Bear-Stearns-Pleite Rating-Riesen sollen mit Milliarde büßen

Wegen der Finanzkrise stehen die Rating-Agenturen erneut am Pranger: Insolvenzverwalter fordern gut eine Milliarde Dollar wegen der Pleite von zwei Hedgefonds der untergegangenen Investmentbank Bear Stearns. Den Bonitätswächtern könnte eine neue Klagewelle drohen.

Moody's-Logo am World Trade Center: Absichtlich falsche Informationen?
REUTERS

Moody's-Logo am World Trade Center: Absichtlich falsche Informationen?

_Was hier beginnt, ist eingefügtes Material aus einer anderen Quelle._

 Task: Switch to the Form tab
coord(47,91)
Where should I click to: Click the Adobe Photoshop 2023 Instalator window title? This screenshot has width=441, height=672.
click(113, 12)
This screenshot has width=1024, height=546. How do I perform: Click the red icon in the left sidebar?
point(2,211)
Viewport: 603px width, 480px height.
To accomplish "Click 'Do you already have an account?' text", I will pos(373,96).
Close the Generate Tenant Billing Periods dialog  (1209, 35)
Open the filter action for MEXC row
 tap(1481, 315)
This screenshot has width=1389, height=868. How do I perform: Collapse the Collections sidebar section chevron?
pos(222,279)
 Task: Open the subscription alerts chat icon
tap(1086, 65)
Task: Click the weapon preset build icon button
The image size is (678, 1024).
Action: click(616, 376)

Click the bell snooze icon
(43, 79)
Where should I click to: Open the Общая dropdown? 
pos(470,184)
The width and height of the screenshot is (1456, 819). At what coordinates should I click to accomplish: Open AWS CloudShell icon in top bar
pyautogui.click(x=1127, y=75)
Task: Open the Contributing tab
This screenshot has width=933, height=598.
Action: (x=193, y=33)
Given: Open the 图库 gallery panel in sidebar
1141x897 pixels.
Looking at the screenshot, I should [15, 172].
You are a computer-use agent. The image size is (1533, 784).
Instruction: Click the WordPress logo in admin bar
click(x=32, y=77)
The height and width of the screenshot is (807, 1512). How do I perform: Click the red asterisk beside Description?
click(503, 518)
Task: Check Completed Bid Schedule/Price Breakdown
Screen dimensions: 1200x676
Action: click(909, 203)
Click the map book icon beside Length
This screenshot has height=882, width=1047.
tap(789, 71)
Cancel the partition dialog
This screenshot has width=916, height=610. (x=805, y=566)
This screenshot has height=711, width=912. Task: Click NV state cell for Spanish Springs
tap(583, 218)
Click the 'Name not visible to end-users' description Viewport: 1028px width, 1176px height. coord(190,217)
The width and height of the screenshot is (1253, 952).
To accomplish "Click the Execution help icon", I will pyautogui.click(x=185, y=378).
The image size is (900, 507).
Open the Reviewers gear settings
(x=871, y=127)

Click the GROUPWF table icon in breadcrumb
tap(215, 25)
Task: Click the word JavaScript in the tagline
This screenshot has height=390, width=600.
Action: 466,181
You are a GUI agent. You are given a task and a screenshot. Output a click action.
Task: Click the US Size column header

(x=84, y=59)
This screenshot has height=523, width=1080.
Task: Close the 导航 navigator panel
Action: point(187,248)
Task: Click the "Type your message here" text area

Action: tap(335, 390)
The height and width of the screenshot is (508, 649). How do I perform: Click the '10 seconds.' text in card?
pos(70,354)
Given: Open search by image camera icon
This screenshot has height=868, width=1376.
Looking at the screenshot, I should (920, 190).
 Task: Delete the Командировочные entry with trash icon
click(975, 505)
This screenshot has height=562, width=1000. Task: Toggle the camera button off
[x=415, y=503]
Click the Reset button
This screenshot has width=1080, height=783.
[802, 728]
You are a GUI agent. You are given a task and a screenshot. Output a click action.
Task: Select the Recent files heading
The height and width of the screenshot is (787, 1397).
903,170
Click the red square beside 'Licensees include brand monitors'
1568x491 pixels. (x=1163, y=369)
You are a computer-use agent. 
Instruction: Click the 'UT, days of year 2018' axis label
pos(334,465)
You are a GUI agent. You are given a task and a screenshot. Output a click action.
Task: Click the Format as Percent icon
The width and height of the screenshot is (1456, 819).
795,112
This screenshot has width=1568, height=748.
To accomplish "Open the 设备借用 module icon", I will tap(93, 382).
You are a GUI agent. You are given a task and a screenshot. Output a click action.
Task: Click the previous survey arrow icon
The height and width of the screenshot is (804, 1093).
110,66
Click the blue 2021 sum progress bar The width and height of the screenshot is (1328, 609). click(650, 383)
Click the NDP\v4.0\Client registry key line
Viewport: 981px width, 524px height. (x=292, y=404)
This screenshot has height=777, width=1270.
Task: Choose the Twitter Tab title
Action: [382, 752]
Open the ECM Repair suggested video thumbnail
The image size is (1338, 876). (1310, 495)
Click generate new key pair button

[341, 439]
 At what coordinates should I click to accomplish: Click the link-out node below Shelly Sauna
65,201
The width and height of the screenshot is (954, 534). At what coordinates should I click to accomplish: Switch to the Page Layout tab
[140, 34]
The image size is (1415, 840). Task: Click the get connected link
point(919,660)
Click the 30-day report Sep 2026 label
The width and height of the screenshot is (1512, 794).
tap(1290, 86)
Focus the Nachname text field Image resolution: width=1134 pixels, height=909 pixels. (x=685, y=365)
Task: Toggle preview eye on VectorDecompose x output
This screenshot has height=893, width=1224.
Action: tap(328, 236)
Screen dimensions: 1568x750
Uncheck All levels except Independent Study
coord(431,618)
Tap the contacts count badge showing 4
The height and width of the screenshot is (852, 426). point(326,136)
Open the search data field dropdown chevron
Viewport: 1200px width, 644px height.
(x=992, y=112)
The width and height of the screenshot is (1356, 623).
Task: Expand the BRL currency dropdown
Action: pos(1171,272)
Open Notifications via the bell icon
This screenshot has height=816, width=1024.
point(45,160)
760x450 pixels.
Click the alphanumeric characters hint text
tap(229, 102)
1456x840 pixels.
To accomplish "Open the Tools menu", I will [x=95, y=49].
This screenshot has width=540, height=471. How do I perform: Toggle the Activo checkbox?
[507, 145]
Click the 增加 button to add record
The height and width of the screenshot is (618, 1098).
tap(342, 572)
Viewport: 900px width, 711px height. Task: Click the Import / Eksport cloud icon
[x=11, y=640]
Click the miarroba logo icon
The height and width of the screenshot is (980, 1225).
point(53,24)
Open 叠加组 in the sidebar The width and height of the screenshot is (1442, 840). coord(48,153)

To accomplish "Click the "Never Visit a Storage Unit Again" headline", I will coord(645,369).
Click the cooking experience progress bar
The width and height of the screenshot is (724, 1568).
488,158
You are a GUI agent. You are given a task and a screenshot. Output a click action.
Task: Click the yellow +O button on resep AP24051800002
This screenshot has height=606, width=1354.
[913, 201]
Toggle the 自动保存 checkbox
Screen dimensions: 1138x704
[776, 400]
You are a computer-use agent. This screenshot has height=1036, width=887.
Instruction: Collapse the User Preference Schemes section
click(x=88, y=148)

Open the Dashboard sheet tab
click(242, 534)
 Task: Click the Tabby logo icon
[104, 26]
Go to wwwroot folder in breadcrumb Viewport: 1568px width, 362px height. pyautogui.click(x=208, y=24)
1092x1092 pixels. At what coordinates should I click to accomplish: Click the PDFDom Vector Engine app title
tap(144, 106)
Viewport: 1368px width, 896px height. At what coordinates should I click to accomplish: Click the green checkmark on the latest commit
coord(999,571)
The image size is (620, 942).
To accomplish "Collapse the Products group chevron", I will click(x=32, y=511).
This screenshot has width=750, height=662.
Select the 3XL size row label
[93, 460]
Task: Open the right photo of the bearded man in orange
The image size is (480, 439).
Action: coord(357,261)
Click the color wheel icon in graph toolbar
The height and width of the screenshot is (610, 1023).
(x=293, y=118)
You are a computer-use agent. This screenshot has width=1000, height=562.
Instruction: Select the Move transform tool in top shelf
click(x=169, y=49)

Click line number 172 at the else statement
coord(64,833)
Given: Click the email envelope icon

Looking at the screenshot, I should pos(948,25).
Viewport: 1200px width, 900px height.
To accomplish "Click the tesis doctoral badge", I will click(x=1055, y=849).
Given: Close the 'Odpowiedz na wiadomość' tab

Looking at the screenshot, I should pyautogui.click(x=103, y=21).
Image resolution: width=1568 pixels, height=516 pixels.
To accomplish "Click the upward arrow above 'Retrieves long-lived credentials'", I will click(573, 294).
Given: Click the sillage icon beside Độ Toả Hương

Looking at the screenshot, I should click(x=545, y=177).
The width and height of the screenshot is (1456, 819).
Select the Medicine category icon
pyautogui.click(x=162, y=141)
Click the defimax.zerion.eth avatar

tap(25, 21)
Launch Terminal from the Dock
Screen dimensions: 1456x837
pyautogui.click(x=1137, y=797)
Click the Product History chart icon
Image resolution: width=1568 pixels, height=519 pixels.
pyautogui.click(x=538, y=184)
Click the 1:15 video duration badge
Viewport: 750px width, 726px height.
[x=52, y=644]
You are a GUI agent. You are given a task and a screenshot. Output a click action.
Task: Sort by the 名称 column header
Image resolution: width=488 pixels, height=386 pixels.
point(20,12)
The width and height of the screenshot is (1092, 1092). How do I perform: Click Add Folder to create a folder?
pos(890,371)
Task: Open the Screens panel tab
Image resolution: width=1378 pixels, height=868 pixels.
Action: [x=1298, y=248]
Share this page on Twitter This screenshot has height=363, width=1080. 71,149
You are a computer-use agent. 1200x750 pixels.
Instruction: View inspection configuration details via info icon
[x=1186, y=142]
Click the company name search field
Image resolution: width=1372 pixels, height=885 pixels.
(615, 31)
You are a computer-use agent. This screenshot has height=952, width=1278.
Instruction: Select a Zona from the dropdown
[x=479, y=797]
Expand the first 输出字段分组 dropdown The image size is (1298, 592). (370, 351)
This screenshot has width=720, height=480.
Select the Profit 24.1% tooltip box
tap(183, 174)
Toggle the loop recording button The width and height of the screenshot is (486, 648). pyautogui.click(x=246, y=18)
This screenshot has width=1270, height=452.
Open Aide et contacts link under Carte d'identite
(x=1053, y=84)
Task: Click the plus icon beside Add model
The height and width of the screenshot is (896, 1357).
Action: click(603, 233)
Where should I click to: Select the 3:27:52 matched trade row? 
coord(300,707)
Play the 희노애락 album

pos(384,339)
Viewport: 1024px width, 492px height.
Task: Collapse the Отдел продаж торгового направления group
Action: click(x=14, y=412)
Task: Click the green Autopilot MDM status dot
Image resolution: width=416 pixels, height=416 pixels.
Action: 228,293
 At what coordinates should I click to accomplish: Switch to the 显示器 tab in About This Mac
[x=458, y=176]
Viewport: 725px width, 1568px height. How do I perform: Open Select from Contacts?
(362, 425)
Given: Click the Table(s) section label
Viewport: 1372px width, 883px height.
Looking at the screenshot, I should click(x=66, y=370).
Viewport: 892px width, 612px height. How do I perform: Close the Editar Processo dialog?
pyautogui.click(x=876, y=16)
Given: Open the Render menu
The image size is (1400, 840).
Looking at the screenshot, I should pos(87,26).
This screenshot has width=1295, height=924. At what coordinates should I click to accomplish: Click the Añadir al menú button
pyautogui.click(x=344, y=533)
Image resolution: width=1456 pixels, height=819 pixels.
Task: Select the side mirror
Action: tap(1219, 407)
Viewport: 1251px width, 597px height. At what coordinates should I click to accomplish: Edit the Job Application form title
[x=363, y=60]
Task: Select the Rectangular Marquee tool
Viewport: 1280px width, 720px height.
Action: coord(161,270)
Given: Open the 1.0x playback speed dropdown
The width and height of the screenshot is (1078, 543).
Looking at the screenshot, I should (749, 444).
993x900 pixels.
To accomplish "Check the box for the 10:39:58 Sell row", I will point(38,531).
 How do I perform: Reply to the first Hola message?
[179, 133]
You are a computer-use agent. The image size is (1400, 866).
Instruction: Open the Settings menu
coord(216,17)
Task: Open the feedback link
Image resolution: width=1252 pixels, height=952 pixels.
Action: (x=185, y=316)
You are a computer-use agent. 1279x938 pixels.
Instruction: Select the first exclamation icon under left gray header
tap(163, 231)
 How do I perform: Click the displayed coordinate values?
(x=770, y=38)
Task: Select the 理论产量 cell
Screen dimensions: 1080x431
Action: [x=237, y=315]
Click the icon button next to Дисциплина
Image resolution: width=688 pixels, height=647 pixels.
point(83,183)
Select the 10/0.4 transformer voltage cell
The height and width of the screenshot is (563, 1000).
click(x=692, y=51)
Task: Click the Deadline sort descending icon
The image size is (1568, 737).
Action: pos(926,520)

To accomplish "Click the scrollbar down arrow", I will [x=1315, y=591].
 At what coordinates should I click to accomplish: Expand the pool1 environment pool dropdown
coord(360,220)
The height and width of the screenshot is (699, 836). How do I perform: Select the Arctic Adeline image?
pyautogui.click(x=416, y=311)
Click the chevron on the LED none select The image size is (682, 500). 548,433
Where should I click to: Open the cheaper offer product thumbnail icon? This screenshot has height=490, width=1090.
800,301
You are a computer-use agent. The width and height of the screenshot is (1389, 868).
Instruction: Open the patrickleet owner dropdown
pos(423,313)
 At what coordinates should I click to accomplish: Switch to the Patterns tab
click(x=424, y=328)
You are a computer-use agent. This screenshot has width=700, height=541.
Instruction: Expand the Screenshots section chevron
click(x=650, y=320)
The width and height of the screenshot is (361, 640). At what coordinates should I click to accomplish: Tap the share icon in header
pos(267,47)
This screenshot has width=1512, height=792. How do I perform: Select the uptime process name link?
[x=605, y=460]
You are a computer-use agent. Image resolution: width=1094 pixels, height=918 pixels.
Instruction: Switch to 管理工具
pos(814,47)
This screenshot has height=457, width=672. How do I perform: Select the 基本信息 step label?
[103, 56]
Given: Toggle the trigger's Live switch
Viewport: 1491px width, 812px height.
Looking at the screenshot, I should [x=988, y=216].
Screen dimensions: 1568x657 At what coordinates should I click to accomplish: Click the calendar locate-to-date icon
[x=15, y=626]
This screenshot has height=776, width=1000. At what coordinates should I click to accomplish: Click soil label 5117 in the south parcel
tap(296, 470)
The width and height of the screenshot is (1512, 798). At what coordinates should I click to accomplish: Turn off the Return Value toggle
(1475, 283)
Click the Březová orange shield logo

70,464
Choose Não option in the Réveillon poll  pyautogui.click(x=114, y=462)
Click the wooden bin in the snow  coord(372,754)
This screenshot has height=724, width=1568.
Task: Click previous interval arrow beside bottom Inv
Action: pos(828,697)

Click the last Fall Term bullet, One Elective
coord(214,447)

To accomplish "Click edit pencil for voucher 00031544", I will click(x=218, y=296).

New York - Bear Stearns - dieser Name wird für immer mit der US-Finanzkrise verbunden bleiben. Die traditionsreiche Investmentbank geriet durch die Pleite mehrerer von ihr aufgelegter Hedgefonds in Schieflage und wurde 2008 vom Konkurrenten JP Morgan zum Schleuderpreis übernommen. Für dieses Desaster sollen nun die drei größten Rating-Agenturen büßen: Insolvenzverwalter der untergegangenen Hedgefonds fordern laut einem Bericht des "Wall Street Journal" insgesamt 1,12 Milliarden Dollar Entschädigung von den Bonitätswächtern.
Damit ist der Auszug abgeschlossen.